O'Hanrahans
- Founded:: 1919
- County:: Carlow
- Nickname:: The Blues
- Colours:: Blue and White
- Grounds:: Dublin Road
- Coordinates:: 52°50′48″N 6°54′47″W﻿ / ﻿52.846646°N 6.913154°W

Playing kits
| Standard colours |

Senior Club Championships
|  | All Ireland | Leinster champions | Carlow champions |
| Football: | - | 1 | 18 |

= O'Hanrahans GFC =

Gaelic games club in County Carlow, Ireland

O'Hanrahans are a Gaelic football club from Carlow, County Carlow. They are one of the most successful clubs in the history of Carlow GAA. They have won the Carlow Senior Football Championship 18 times and the Leinster Senior Club Football Championship once.

==History==

The club was established in 1919 and named after Michael O'Hanrahan. Though born in Wexford, O'Hanrahan was educated by the Christian Brothers in Carlow and attended what is now St Patrick's College in Carlow town. He was executed in Kilmainham Gaol for his part in the Easter Rising.

They play their home games on the Dublin Road in Carlow town, in grounds directly east of Dr. Cullen Park.

While encountering periods of success during the 1920s, 30s, 40s and 50s, by far their greatest period of sustained success came in the period 1997–2003, under the management of Laois man Mick Dempsey. Dempsey later went on to become part of Brian Cody's highly successful management set-up with the Kilkenny hurling team.

In 1997 they won the Intermediate Championship. In 1998 they came close to beating their fierce rivals Eire Og in the Senior Championship semi-final. Eire Og subsequently went on to win their 5th Leinster Club Championship in 7 years. 1999 saw the Blues win their first county championship in 38 years, the first of three-in-a-row, and four in five years.

The following year they progressed through the Leinster club championship all the way to the final, where they defeated heavy favourites Na Fianna in Portlaosie. The following February they pushed Nemo Rangers close in Clonmel in the All Ireland semi-final.

After winning the county championship in 2003 (their fourth in five years) their fortunes took a slide, and they have not returned to the county final since 2005.

The Leinster winning team was something of a golden generation for The Blues, with as many as 13 of the team playing on the same county-winning Minor team in 1996. It included some all-time greats of Carlow football, including John Brennan, Andrew Corden and Mark Carpenter. Other great players from previous generations have been honoured, including when Carlow GAA announced its football XV of the 20th Century: the full-forward line was made up entirely of O'Hanrahans players - Jimma Rea (part of Carlow's 1944 Leinster Championship winning team), Ned Doogue and Eamonn Long.

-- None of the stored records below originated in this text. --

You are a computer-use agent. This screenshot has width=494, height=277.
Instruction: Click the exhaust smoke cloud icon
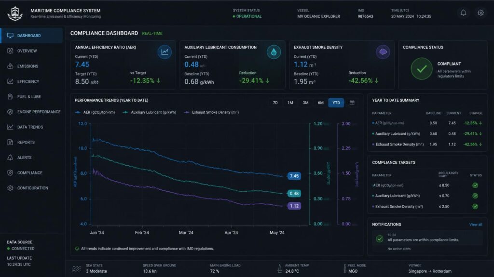click(x=383, y=52)
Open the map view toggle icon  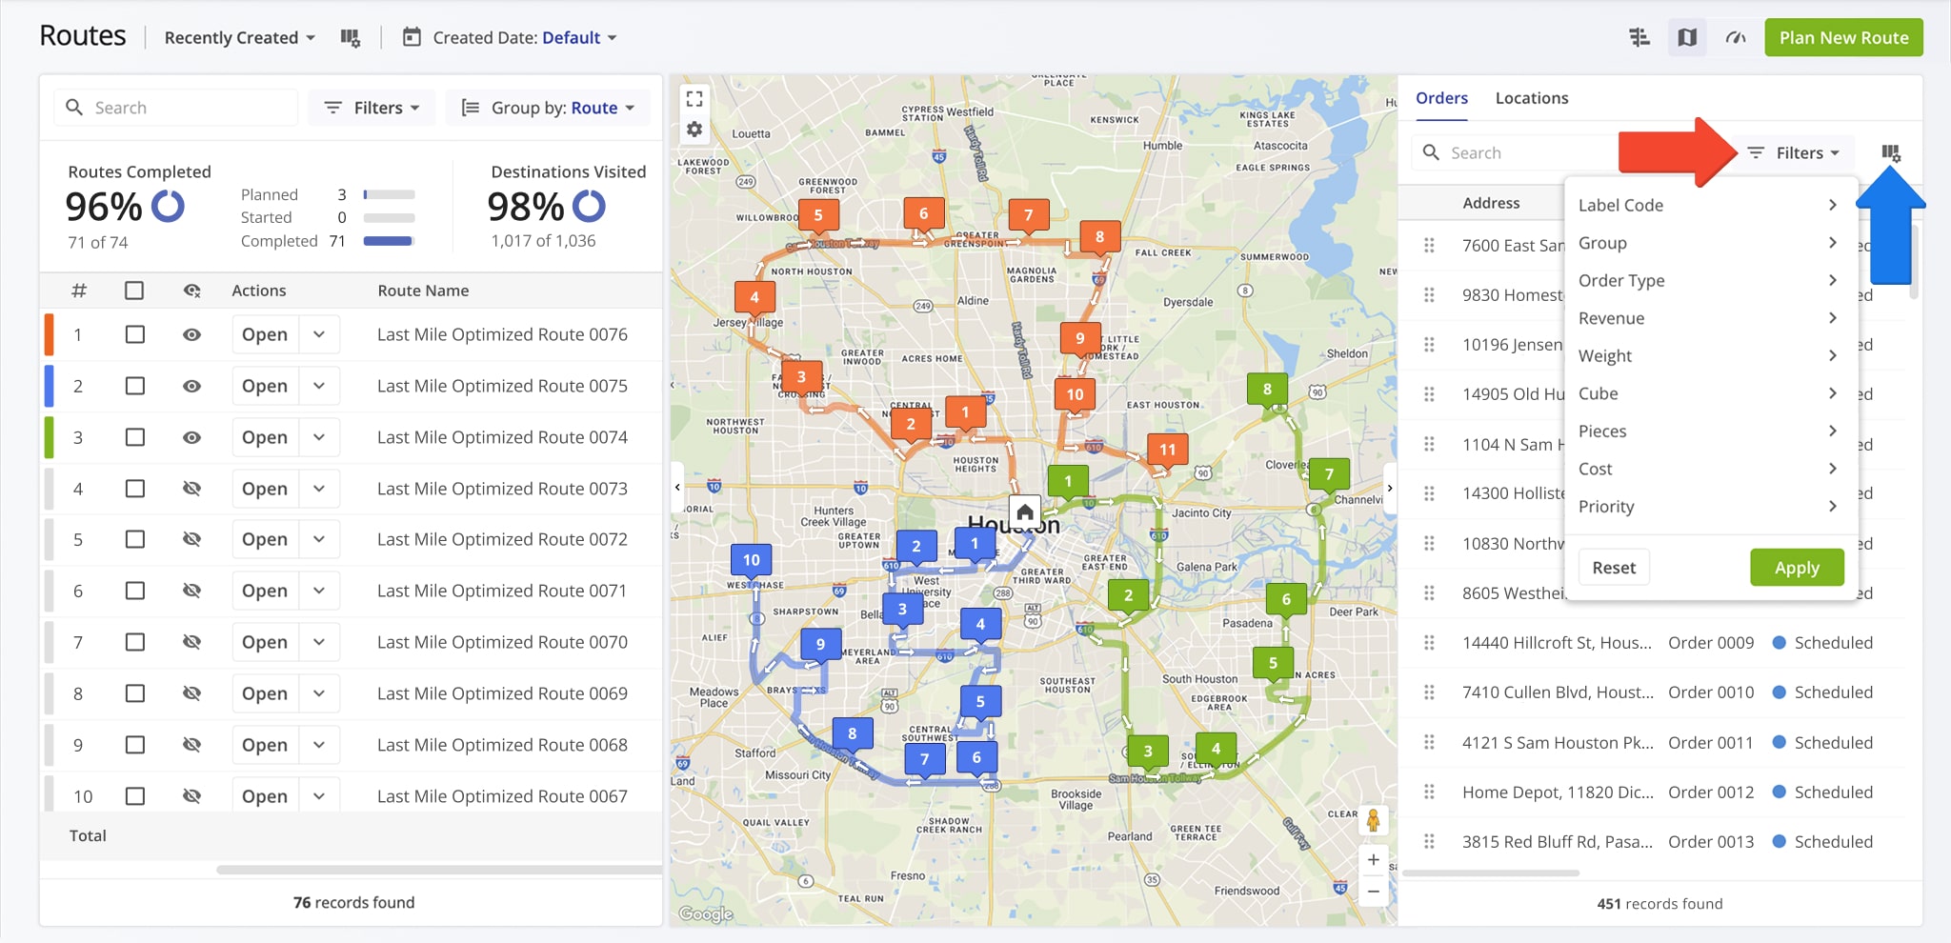click(1686, 37)
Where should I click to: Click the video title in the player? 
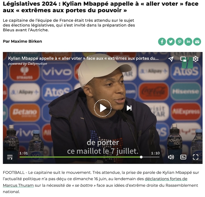tap(83, 58)
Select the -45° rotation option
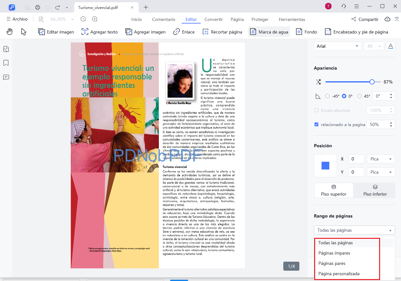This screenshot has width=401, height=281. click(x=327, y=95)
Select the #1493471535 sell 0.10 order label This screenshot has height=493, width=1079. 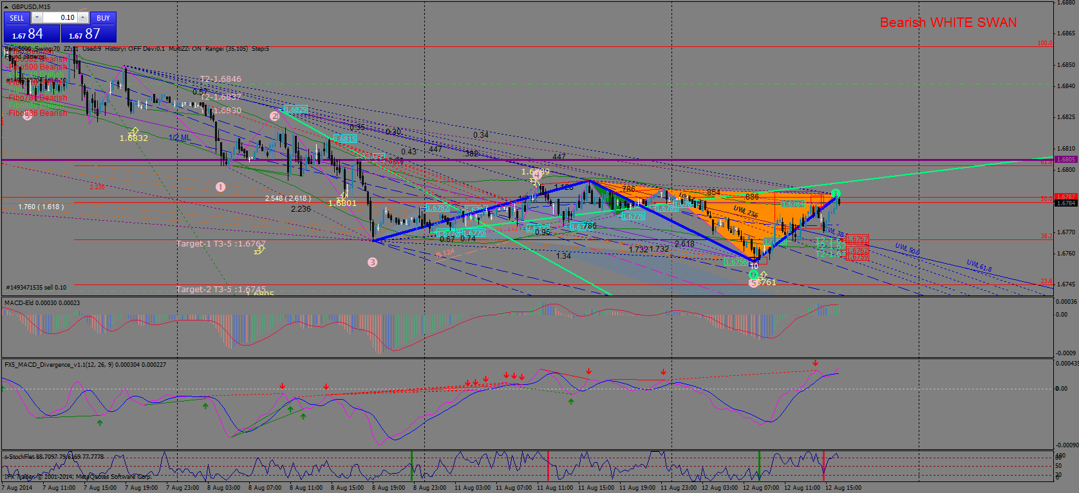coord(36,287)
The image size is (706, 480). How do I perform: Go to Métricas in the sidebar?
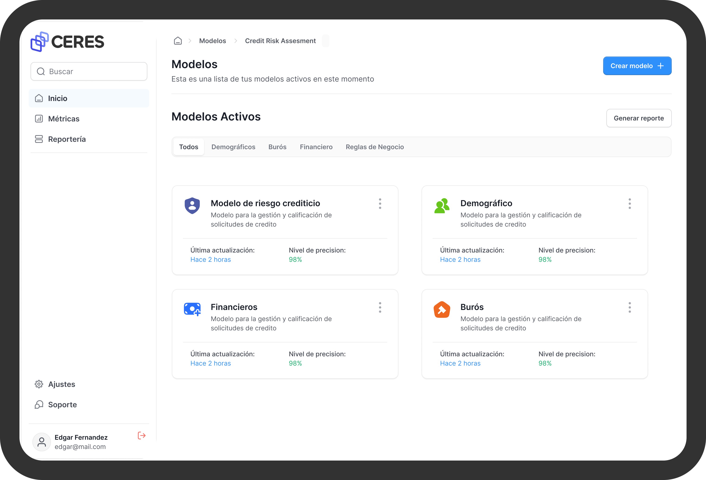(x=63, y=119)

The 2020s has been a decade of decline so far for O'Hanrahans. They dropped out of Senior In 2021, suffered back-to-back relegations in 2022 going down to Junior and in 2025 'The Blues' hit a new low being relegated to Junior B with an embarrassing loss (2-10 to 0-02) to the Naomh Moling footballers in the relegation final in Myshall. O'Hanrahans relegation to the Junior B comes 25 years after their historic Leinster Championship victory against Na Fianna of Dublin in 2000. The decline of 'The Blues' in the last quarter of a century is up there with that of any club in Ireland.

==Honours==

- Carlow Senior Football Championships: (18) 1890, 1903, 1927, 1928, 1930, 1931, 1932, 1937, 1942, 1945, 1951, 1954, 1958, 1961, 1999, 2000, 2001, 2003
- Leinster Senior Club Football Championship: (1) 2000

O'Hanrahans have also won four u21 Football Championships, 21 Minor Football Championships, three Intermediate Football Championships, and three Junior A Football Championships.